DATASET RECORDS:

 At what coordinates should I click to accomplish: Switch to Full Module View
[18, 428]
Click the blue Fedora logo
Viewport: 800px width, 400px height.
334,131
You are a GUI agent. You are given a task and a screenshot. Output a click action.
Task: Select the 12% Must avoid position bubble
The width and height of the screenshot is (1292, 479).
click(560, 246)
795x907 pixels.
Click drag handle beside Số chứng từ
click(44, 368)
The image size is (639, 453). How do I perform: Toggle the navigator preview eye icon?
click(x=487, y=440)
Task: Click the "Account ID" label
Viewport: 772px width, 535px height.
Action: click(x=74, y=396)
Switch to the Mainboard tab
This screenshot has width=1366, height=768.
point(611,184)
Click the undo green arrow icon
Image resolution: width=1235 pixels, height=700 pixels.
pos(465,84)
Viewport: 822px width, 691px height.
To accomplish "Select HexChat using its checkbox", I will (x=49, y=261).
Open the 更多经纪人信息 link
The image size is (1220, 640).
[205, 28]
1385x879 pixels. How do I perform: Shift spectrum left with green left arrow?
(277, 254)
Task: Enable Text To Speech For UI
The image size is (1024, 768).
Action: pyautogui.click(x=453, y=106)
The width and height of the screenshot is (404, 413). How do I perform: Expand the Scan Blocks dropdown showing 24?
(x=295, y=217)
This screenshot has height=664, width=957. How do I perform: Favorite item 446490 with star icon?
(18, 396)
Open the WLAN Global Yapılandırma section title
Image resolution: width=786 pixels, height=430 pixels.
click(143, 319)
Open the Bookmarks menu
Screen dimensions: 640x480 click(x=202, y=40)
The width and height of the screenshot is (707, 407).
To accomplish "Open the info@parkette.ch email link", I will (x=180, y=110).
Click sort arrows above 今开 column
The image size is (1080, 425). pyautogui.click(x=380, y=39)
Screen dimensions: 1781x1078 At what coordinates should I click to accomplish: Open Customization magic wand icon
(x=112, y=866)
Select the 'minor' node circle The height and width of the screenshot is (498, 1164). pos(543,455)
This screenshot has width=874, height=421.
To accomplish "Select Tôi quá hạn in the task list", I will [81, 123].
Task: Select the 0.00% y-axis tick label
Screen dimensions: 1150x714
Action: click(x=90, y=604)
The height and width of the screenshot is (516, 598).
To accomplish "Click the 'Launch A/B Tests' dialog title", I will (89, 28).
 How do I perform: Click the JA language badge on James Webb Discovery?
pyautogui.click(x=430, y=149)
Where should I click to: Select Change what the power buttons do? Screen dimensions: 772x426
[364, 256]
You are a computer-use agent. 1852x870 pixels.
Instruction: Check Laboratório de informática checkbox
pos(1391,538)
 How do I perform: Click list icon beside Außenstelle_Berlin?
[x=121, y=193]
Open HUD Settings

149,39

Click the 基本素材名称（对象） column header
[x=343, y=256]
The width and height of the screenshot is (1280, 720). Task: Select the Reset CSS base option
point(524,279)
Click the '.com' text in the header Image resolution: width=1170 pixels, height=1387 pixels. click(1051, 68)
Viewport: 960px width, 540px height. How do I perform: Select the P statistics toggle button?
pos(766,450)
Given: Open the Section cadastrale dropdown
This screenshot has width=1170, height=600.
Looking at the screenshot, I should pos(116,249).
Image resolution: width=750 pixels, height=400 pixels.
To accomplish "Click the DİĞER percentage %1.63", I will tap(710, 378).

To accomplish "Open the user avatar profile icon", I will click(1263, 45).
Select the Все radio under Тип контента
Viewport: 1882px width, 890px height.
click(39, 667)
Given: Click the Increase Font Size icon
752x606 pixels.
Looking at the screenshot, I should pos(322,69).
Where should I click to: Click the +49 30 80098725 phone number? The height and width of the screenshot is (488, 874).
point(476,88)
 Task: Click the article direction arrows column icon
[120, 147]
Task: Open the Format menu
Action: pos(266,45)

WORK TASK: All records should be written out again exactly as given.

TASK SOLUTION:
 At what coordinates should I click to accomplish: Switch to Full Module View
[18, 428]
Click the blue Fedora logo
Viewport: 800px width, 400px height.
334,131
You are a GUI agent. You are given a task and a screenshot. Output a click action.
Task: Select the 12% Must avoid position bubble
The width and height of the screenshot is (1292, 479).
click(560, 246)
795x907 pixels.
Click drag handle beside Số chứng từ
click(44, 368)
The image size is (639, 453). How do I perform: Toggle the navigator preview eye icon?
click(x=487, y=440)
Task: Click the "Account ID" label
Viewport: 772px width, 535px height.
Action: click(x=74, y=396)
Switch to the Mainboard tab
This screenshot has width=1366, height=768.
point(611,184)
Click the undo green arrow icon
Image resolution: width=1235 pixels, height=700 pixels.
pos(465,84)
Viewport: 822px width, 691px height.
To accomplish "Select HexChat using its checkbox", I will (x=49, y=261).
Open the 更多经纪人信息 link
The image size is (1220, 640).
[205, 28]
1385x879 pixels. How do I perform: Shift spectrum left with green left arrow?
(277, 254)
Task: Enable Text To Speech For UI
The image size is (1024, 768).
Action: pyautogui.click(x=453, y=106)
The width and height of the screenshot is (404, 413). How do I perform: Expand the Scan Blocks dropdown showing 24?
(x=295, y=217)
This screenshot has height=664, width=957. How do I perform: Favorite item 446490 with star icon?
(18, 396)
Open the WLAN Global Yapılandırma section title
Image resolution: width=786 pixels, height=430 pixels.
click(143, 319)
Open the Bookmarks menu
Screen dimensions: 640x480 click(x=202, y=40)
The width and height of the screenshot is (707, 407).
To accomplish "Open the info@parkette.ch email link", I will (x=180, y=110).
Click sort arrows above 今开 column
The image size is (1080, 425). pyautogui.click(x=380, y=39)
Screen dimensions: 1781x1078 At what coordinates should I click to accomplish: Open Customization magic wand icon
(x=112, y=866)
Select the 'minor' node circle The height and width of the screenshot is (498, 1164). pos(543,455)
This screenshot has width=874, height=421.
To accomplish "Select Tôi quá hạn in the task list", I will [81, 123].
Task: Select the 0.00% y-axis tick label
Screen dimensions: 1150x714
Action: click(x=90, y=604)
The height and width of the screenshot is (516, 598).
To accomplish "Click the 'Launch A/B Tests' dialog title", I will (89, 28).
 How do I perform: Click the JA language badge on James Webb Discovery?
pyautogui.click(x=430, y=149)
Where should I click to: Select Change what the power buttons do? Screen dimensions: 772x426
[364, 256]
You are a computer-use agent. 1852x870 pixels.
Instruction: Check Laboratório de informática checkbox
pos(1391,538)
 How do I perform: Click list icon beside Außenstelle_Berlin?
[x=121, y=193]
Open HUD Settings

149,39

Click the 基本素材名称（对象） column header
[x=343, y=256]
The width and height of the screenshot is (1280, 720). Task: Select the Reset CSS base option
point(524,279)
Click the '.com' text in the header Image resolution: width=1170 pixels, height=1387 pixels. click(1051, 68)
Viewport: 960px width, 540px height. How do I perform: Select the P statistics toggle button?
pos(766,450)
Given: Open the Section cadastrale dropdown
This screenshot has width=1170, height=600.
Looking at the screenshot, I should pos(116,249).
Image resolution: width=750 pixels, height=400 pixels.
To accomplish "Click the DİĞER percentage %1.63", I will tap(710, 378).

To accomplish "Open the user avatar profile icon", I will click(1263, 45).
Select the Все radio under Тип контента
Viewport: 1882px width, 890px height.
click(39, 667)
Given: Click the Increase Font Size icon
752x606 pixels.
Looking at the screenshot, I should pos(322,69).
Where should I click to: Click the +49 30 80098725 phone number? The height and width of the screenshot is (488, 874).
point(476,88)
 Task: Click the article direction arrows column icon
[120, 147]
Task: Open the Format menu
Action: pos(266,45)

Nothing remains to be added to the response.